Finally, consider adding some new relationships that could be supportive. Table 10.1 lists some ideas for you to consider. One option is to join a support group. It may be especially beneficial to become a member of a support group for individuals with mood disorders. An Internet search is a good way to find out what is available in your area. Also see the resources listed at the end of this book and in Chapter 5.

Companion animals
The preceding section focused on emotional support from humans. Companion animals also provide caring and comfort to many. In some ways, animals are more reliable than humans. Think about the dogs you have known. They love us no matter what. They don’t care if we have a bad hair day or aren’t in the best mood; our canine companions will always be there for us. Of course, other animals can also be great companions, but I think the love that dogs have for humans is a great example of what we can get from our furry friends. Still, it’s a two-way street: We give our companion animals a lot too. This can be especially true if we take in an animal from a shelter or rescue organization. This is just my opinion, but I think that adopting an animal that needs a home is an act of compassion that may help you recover. That said, adopting an animal and taking on the responsibility of caring for a pet are very personal decisions and are not feasible for everyone. Please think carefully about whether it is a good option for you. Talk with your loved ones and maybe your treatment team before making a decision.

* * *

— Required action 1 —
In the text on support and companion animals, why can animals be more reliable than humans? Answer in one to three sentences.
— Required action 2 —
Continue the text on support and companion animals from the point where it stops.

— Extracted data —
* * *

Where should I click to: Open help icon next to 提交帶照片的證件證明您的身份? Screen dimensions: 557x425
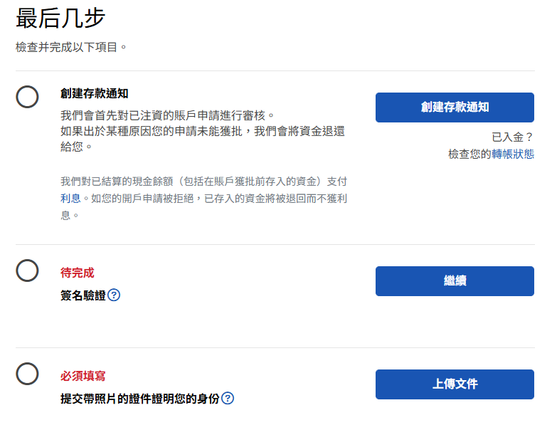[228, 398]
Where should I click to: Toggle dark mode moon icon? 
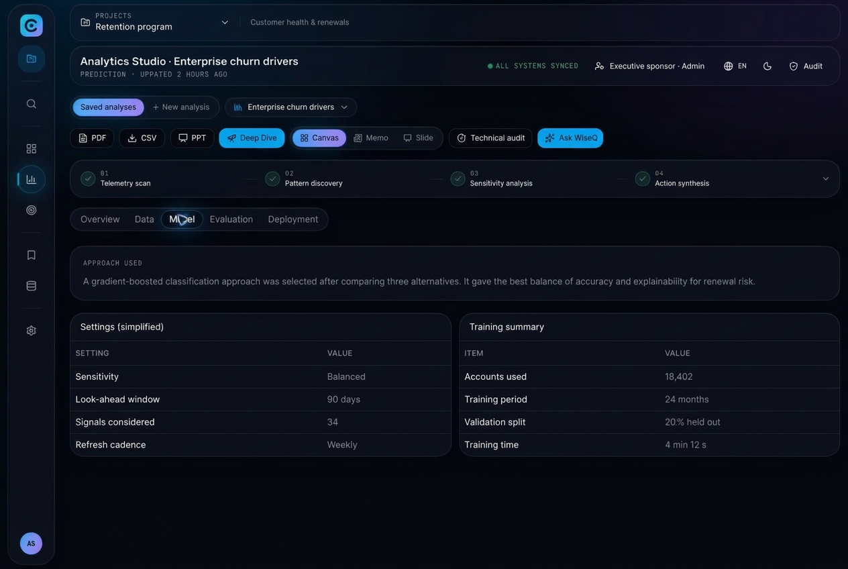767,66
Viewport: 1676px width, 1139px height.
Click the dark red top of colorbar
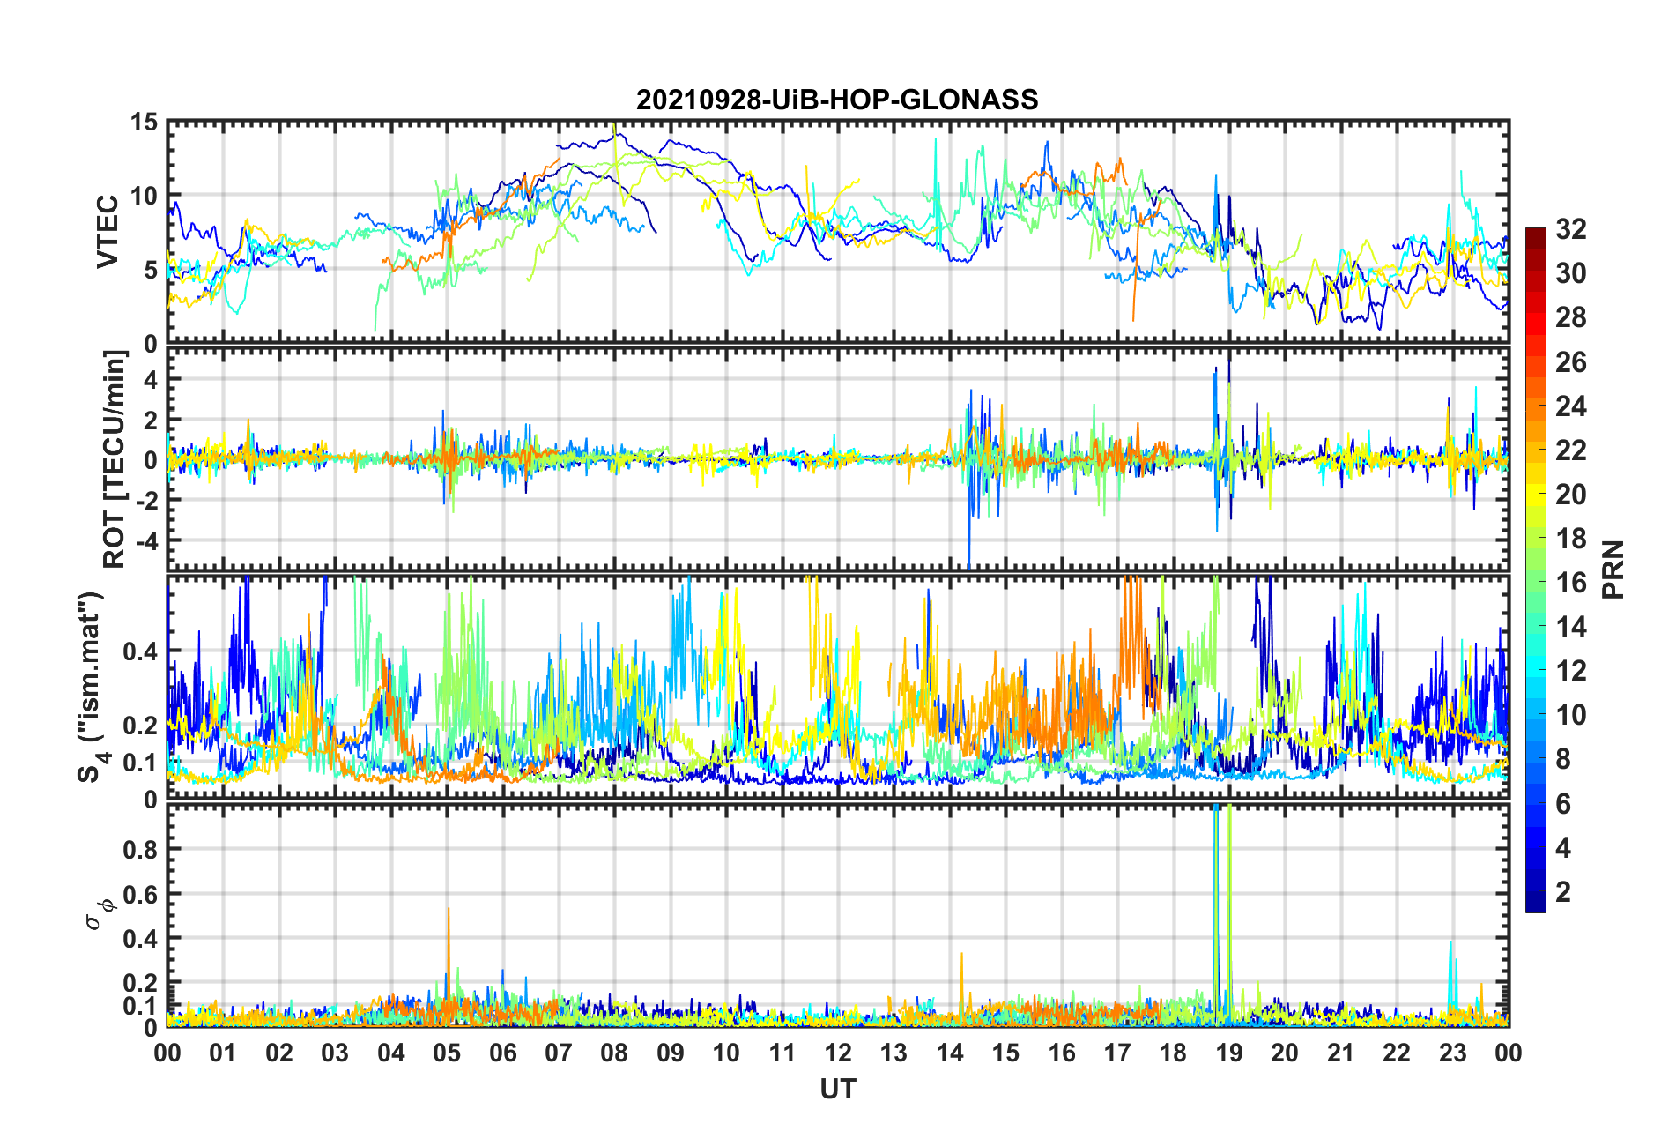click(x=1536, y=235)
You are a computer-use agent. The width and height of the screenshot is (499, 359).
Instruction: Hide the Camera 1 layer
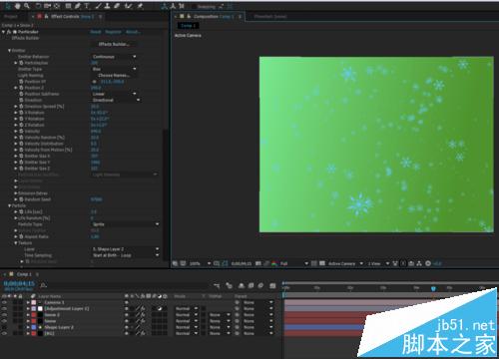pos(4,302)
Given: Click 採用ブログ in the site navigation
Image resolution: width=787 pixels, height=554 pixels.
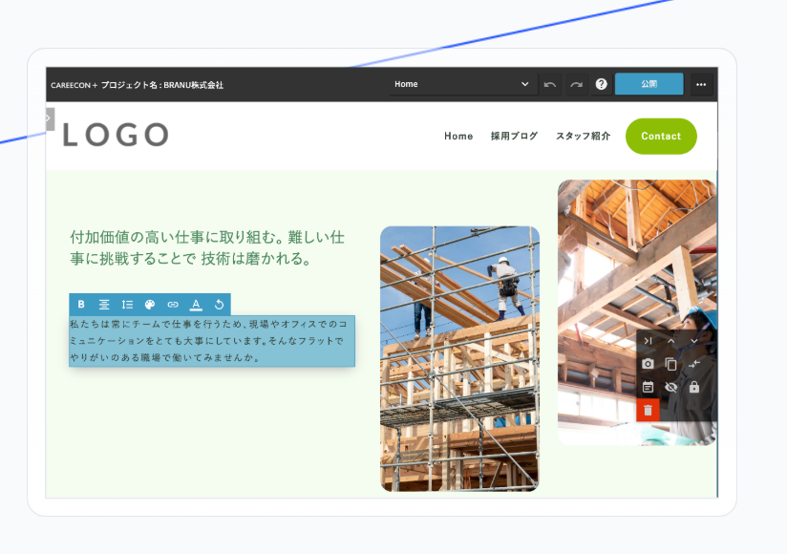Looking at the screenshot, I should pyautogui.click(x=514, y=136).
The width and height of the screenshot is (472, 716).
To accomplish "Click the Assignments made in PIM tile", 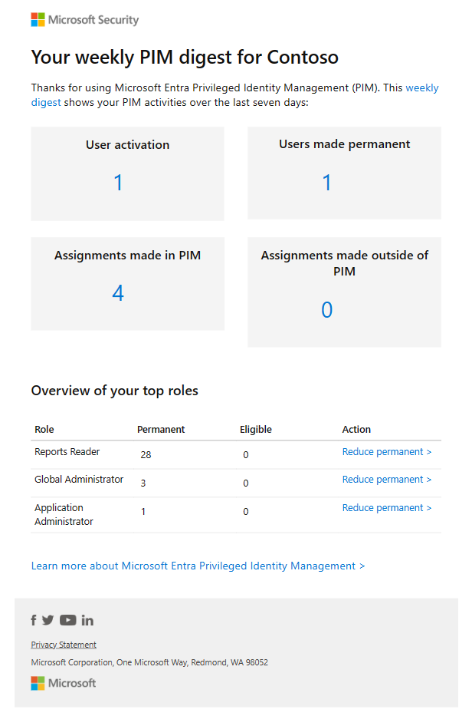I will pos(127,283).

* * *

— Result 1 —
Animals, and dogs in particular, love us no matter what. They don't care if we have a bad hair day or aren't in the best mood, and they will always be there for us.

— Result 2 —
There isn’t enough research, but there is some evidence that interacting with animals is beneficial for humans. Benefits may include enhanced socialization; reduced levels of stress, anxiety, and loneliness; improved mood; and development of recreation skills.396-399 Although this section mostly represents my opinion, there is some preliminary evidence that having an animal friend may support your recovery.

Self-help books and websites
Many excellent resources are available that complement this book, including other books and online sources of information. However, there is unfortunately a lot of information out there that may not be helpful and, even worse, may be inaccurate. I have listed recommended websites and books in Appendixes B and C, respectively. My lists are not meant to be exhaustive; there are many good resources available that I did not include. However, please use appropriate caution when considering sources of information other than those I have listed. One way to do this is evaluate the credentials of the author or owner of the site. Is she or he a trained professional and/or affiliated with an organization, such as a university or hospital? For a website, is it an official site of a professional organization or government entity? Another good approach is to ask a member of your treatment team about books or sites you find.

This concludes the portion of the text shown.